## Dataset items
== Segment start ==
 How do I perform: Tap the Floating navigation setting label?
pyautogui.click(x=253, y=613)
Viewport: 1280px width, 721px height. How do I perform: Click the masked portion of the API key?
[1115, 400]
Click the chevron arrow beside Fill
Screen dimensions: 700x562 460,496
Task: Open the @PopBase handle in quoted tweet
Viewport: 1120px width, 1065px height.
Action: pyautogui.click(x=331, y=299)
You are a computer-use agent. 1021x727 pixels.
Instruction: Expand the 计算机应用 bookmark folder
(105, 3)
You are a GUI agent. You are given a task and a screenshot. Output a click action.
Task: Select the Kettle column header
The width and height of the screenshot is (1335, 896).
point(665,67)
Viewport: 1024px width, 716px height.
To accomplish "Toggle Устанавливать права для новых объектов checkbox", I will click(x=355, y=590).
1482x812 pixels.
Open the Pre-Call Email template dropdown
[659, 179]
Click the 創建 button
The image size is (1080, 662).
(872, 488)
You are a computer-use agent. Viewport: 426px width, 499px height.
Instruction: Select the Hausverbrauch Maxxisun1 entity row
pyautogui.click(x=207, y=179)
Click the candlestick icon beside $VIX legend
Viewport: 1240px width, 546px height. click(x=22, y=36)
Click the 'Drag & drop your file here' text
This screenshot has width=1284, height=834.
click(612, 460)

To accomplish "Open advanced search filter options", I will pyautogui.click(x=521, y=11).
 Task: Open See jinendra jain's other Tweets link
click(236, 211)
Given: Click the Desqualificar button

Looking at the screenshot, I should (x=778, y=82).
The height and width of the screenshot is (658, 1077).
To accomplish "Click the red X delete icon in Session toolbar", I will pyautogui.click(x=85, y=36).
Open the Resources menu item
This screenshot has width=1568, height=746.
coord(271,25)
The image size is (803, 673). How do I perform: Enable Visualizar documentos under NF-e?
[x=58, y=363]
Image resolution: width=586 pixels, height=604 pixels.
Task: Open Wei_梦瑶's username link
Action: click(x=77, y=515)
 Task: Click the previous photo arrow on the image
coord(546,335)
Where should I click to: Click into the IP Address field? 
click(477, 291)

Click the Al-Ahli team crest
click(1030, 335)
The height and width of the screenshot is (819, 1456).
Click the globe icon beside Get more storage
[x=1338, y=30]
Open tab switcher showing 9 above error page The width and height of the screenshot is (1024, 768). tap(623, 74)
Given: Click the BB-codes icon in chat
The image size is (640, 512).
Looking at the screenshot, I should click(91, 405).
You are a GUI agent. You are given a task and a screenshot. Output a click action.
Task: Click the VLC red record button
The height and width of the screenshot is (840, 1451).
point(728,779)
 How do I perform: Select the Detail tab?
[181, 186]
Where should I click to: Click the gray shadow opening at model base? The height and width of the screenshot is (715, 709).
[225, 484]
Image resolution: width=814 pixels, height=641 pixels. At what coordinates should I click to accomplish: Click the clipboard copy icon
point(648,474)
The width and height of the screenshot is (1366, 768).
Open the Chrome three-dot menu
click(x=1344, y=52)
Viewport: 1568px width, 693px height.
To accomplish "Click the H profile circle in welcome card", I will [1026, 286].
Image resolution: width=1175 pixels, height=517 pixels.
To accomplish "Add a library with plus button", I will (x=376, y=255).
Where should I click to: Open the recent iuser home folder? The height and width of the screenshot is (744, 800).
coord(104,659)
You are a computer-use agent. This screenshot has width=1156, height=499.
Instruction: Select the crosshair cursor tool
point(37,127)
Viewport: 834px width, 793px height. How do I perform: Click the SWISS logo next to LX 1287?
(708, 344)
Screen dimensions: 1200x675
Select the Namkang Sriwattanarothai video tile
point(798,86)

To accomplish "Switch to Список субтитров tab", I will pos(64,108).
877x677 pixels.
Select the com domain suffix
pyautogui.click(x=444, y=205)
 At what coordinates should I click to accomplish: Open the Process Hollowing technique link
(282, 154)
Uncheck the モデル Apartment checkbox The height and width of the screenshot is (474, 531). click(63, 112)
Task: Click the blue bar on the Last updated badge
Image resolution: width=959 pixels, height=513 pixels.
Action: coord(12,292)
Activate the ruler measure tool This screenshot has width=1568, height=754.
== Segment end ==
Exactly and only the lines from the line containing "Image resolution: width=959" through the last line of the entries should be copied, both ends included.

## SOLUTION TO THIS TASK
Image resolution: width=959 pixels, height=513 pixels.
Action: coord(12,292)
Activate the ruler measure tool This screenshot has width=1568, height=754.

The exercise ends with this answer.